## Page excerpt
Although contact with extraterrestrial life is not a common topic in sociological analysis, scientists have ventured in this field. Some hippies believed in extraterrestrial intelligence (e.g., space people). Hypothetical actors of this contact type involved the counterculture. They would be selected and contacted by aliens to receive a message to be delivered to humanity. Such messages would be generally about the need for humans to establish world peace and to create a new civilization. This alien type would (1) empower the people, (2) want to see transformations to happen in human societies through ordinary people, (3) help to create utopian societies by means of social, technological, and political changes.  


Bruce Eisner, the founder of a psychedelic-cybernetic organization called "Island Foundation" and the author of "Ecstasy: The MDMA Story", is another important person of the cyberculture who has been influenced by Leary’s Exo-Psychology. According to Eisner, Leary advocated building a starship to carry the hippie masses to a new star (Eisner, 2004).

## Given material
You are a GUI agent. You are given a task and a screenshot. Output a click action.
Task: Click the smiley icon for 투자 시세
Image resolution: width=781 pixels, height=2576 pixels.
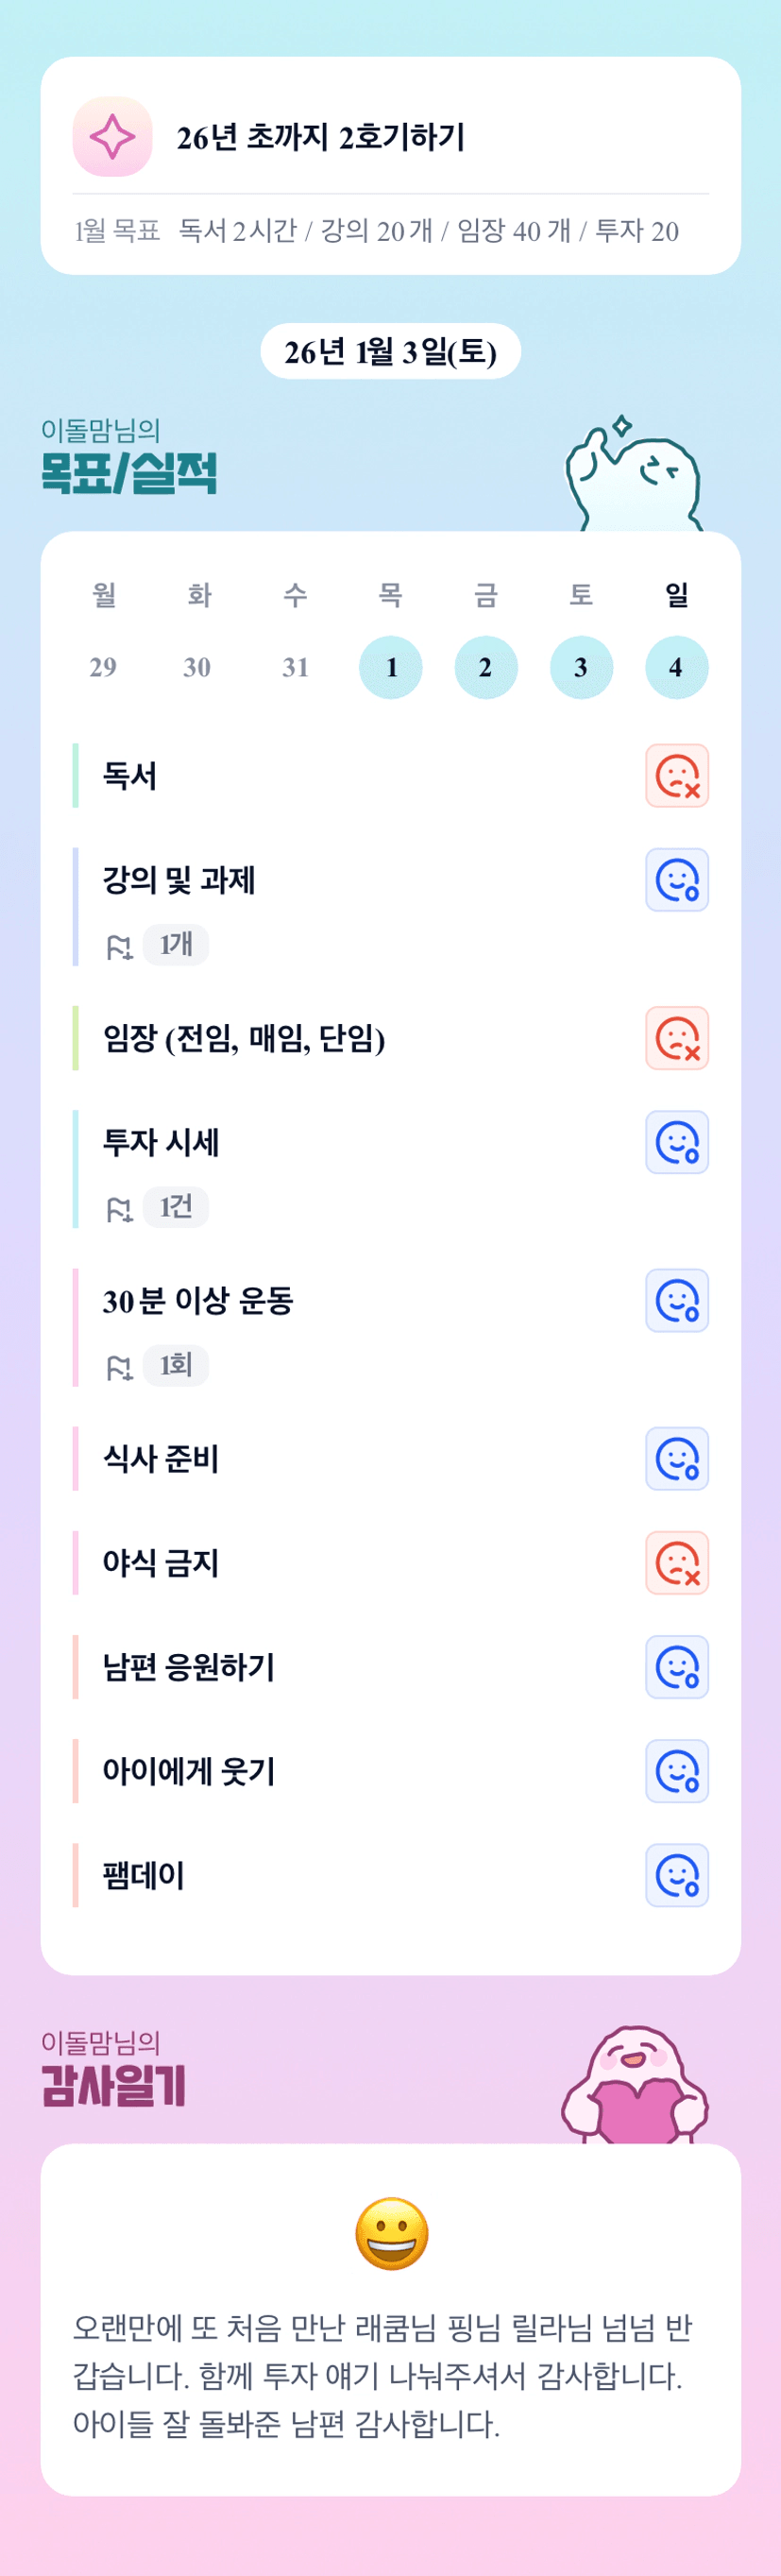(x=677, y=1142)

## Task goal
Reproduce word for word the stretch of the passage above on the counterculture and extraterrestrial contact from "Bruce Eisner, the" through "star (Eisner, 2004).".

## Result
Bruce Eisner, the founder of a psychedelic-cybernetic organization called "Island Foundation" and the author of "Ecstasy: The MDMA Story", is another important person of the cyberculture who has been influenced by Leary’s Exo-Psychology. According to Eisner, Leary advocated building a starship to carry the hippie masses to a new star (Eisner, 2004).